Por thiago.antunes

Rio - Ele veio, viu e se apaixonou. Mas, como todo bom estrangeiro que dá de cara com as contradições da cidade maravilhosa, se preocupou em deixar um alerta: a pacificação deve levar em conta os interesses dos moradores das comunidades.

Nascido Alexandre Farto há 26 anos, mas conhecido no mundo como Vhils, este português de Lisboa aproveita as demolições de casas em áreas classificadas como de risco para misturar, com martelo e talhadeira, arte e protesto.

“Acho importante chamar a atenção para essas práticas”, diz Vhils, por email, referindo-se às desapropriações nas favelas por conta do reordenamento urbano para a Copa de 2014 e os Jogos de 2016. "Tenho observado, ao redor do mundo, algo parecido, resultado de vários interesses que, na sua maioria, nada têm a ver com o bem-estar das populações”.

Alexandre Vhils posa diante de uma de suas obras mais impactantes na cidade%2C feita no entorno do Morro da Providência%2C em janeiro deste anoDivulgação

Enquanto protesta, Vhils encanta. Na sua primeira incursão pelo Rio, em janeiro, deixou um museu de rostos gravados em paredes da Providência.
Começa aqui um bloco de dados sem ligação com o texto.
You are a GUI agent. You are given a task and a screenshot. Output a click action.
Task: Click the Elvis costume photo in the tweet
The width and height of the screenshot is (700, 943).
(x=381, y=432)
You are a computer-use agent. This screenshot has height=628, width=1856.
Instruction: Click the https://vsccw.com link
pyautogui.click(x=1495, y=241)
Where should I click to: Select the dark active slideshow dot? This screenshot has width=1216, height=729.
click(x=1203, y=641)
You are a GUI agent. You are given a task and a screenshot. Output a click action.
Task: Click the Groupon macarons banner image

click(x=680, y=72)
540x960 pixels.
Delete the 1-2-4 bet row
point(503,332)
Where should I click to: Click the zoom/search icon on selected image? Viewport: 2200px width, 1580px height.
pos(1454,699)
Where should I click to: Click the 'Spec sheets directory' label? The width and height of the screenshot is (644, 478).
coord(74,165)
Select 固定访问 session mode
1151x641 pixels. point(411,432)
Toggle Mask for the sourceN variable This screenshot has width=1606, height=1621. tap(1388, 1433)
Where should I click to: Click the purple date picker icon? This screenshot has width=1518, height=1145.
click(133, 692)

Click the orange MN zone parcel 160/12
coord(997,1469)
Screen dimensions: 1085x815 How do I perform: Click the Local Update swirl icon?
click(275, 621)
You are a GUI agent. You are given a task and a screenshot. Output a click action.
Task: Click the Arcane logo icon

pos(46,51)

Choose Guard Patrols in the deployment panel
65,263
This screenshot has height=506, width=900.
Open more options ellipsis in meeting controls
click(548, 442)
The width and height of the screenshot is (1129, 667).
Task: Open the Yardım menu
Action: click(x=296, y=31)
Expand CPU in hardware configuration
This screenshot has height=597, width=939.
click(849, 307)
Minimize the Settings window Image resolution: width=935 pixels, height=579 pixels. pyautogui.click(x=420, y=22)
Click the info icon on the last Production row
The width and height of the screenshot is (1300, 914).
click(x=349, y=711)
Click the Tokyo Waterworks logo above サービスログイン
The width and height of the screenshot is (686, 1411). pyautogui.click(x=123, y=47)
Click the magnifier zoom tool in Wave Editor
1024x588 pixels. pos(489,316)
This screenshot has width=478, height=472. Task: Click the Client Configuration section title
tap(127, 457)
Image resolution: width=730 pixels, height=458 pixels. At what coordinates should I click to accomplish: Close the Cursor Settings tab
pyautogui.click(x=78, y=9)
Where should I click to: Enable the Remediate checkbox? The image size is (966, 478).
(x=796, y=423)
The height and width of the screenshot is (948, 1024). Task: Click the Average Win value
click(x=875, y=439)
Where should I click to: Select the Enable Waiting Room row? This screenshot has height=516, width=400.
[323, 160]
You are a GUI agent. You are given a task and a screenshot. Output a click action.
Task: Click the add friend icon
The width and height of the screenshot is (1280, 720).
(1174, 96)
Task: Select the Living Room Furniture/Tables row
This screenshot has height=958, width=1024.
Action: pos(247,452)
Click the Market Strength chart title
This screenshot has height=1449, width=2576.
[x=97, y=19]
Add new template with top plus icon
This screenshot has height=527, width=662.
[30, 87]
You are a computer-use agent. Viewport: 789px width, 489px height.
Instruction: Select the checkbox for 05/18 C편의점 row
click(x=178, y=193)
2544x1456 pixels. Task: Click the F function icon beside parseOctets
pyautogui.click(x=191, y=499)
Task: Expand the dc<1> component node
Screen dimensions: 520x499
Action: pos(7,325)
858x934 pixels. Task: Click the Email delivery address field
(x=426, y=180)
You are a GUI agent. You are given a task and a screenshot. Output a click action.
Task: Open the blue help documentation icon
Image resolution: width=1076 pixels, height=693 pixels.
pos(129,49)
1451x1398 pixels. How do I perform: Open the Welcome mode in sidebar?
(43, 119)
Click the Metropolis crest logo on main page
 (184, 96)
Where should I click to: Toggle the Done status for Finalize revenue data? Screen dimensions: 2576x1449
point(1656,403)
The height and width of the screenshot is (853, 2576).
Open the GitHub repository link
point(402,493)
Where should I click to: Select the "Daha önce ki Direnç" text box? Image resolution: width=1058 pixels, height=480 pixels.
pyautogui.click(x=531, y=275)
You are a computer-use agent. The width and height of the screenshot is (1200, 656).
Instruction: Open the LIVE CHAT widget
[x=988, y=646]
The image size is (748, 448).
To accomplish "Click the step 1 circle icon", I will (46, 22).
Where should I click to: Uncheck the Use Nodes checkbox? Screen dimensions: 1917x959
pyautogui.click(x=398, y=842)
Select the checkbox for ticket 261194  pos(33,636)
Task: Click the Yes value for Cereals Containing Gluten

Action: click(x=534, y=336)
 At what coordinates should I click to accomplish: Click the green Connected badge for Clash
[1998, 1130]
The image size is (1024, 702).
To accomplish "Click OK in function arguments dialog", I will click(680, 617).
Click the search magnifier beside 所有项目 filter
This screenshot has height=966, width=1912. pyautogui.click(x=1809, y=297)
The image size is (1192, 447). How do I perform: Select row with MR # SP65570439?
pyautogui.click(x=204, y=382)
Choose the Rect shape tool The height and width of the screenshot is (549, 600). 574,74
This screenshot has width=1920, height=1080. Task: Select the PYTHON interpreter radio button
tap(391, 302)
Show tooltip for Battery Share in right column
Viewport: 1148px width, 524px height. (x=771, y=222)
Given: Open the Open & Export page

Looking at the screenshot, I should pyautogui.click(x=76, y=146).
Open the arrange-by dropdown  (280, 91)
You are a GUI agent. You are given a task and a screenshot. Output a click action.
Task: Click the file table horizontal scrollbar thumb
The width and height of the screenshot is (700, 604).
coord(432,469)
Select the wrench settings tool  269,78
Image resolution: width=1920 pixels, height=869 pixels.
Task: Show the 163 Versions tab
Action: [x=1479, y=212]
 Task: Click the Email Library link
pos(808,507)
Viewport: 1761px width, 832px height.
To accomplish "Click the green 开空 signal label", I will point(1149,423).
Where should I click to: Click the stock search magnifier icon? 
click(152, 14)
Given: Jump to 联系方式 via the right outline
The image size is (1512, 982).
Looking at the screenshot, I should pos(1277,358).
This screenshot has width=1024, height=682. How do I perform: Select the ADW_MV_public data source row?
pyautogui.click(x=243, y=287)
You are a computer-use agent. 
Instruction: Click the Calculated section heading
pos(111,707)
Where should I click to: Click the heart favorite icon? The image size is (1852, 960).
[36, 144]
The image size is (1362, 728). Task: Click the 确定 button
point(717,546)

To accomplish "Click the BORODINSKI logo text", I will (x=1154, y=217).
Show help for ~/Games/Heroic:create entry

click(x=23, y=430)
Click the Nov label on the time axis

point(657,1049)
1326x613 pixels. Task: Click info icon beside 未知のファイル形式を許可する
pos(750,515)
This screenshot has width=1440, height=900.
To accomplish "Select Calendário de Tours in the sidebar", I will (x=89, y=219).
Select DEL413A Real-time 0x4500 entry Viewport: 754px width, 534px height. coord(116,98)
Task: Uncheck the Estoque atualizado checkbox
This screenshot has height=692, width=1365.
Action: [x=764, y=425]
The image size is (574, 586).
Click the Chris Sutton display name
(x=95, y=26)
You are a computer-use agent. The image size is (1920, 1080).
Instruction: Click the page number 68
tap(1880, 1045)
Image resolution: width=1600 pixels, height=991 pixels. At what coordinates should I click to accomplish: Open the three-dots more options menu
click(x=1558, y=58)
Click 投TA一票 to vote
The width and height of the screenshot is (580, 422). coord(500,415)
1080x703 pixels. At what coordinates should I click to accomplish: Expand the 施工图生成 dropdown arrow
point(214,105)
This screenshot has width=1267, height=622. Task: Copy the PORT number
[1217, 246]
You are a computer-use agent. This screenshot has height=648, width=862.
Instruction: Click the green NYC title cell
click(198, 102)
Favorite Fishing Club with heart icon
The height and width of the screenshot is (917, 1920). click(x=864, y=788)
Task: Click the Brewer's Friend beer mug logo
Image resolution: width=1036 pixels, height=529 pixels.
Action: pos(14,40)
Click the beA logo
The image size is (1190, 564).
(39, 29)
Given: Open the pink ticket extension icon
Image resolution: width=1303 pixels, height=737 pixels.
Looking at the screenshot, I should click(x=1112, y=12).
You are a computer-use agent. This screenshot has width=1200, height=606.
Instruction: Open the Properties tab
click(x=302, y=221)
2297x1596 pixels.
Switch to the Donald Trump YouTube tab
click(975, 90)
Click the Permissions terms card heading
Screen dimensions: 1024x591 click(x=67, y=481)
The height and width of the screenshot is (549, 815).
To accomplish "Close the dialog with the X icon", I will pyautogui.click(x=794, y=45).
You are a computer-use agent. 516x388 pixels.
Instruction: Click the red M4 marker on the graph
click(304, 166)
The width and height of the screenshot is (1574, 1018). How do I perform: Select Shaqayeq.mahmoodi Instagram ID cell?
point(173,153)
Na segunda, em abril, fincou o alerta no Tabajaras, na face da comunidade que fica acima do cemitério São João Batista. “Foram uns gringos que fizeram”, conta Dona Neide Bruno, 60 anos, que mora logo acima de uma das casas demolidas por estar em área de risco.

Neide não sabia, mas estava diante da obra de um artista presente em várias partes do mundo — até na distante Moscou ele se faz presente. “O projeto nos dois morros — cravando o rosto dos moradores da própria favela — é um ato simbólico”, diz o artista.

“É importante falar sobre esses acontecimentos (remoções), devem ser discutidos em público. É preciso falar dessa relação dos moradores com esses espaços, pois foram eles que construíram as próprias habitações com as suas próprias mãos.”

No Tabajaras%2C outra intervenção de Vhils%2C em cima do São João BatistaCarlo Wrede / Agência O Dia

Início foi desenhando sobre pilhas de cartazes nas paredes de Lisboa

O acúmulo de cartazes publicitários nas ruas de Lisboa serviu como matéria-prima no início da carreira de Vhils. A técnica (estêncil) consistia em rasgar a pilha de papel e criar desenhos sobre eles. “Ao escavá-los, trouxe à superfície fragmentos da história recente da cidade”, conta ele.

Um dia, decidiu inverter e penetrar nas paredes: “Tive de desenvolver várias experiências com ferramentas até encontrar a fórmula certa. Não foi difícil, e eu gosto muito desse lado experimental, assim como de incorporar o erro no resultado final.”

Errando e mesmo assim acertando, Vhils dá o seu recado: é preciso experimentar, desde que não se mexa com a vida das pessoas. “Primeiro devem vir as necessidades básicas. Depois, sim, pode se investir em ligações turísticas”.